You are correct about your reasoning about motors in series. However, driving motors in series tends to not be that great because when one motor gets more load, it responds with delivering less power, which is usually the opposite of what you want.
I don’t see anything inherently wrong with your code, though there could still be problems with shorted outputs driving to different voltages if the Baby Orangutan I/O lines are ever floating, such as might happen if it is unpowered or reset. If you would like me to help you debug this further, I would be interested in seeing a picture of your setup and a diagram of how your logic and motor power supplies are wired.

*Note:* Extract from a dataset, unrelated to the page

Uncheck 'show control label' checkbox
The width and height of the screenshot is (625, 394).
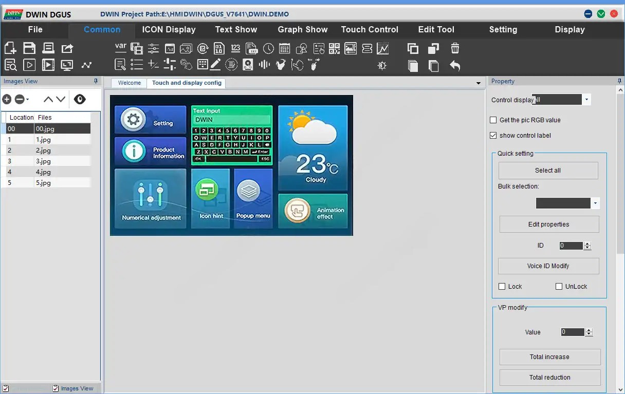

Before I get my hands dirty with showing the wiring diagrams and things, I’m going to plug in my backup driver I bought, and put the motors in parallel. If the problem comes up again I’ll post.
It’s ok to drive the pwm ports high, right?
By paralleling your motors, you have the potential of doubling the current draw compared to having them in series. The inputs pins on the TB6612FNG (including PWMA/B) can be driven to both logic high and logic low. I do not recommend using the backup driver until you correct the issue with the PWMA/B lines being controlled separately.
I don’t understand what you are asking. In my last post, my first sentence as referring to the motors connected to the outputs of the TB6612FNG. The other sentences are referring to inputs of the TB6612FNG. Please let me know if that does not answer your question.
Problem is resolved. Turns out it was a frayed wire that somehow got cut in the pushing test, probably because of the jerking movements. Thanks for your help anyways, and I’ve learned a surplus of information about the TB6612FNG simply by troubleshooting. Hopefully I’ll share my minisumo soon.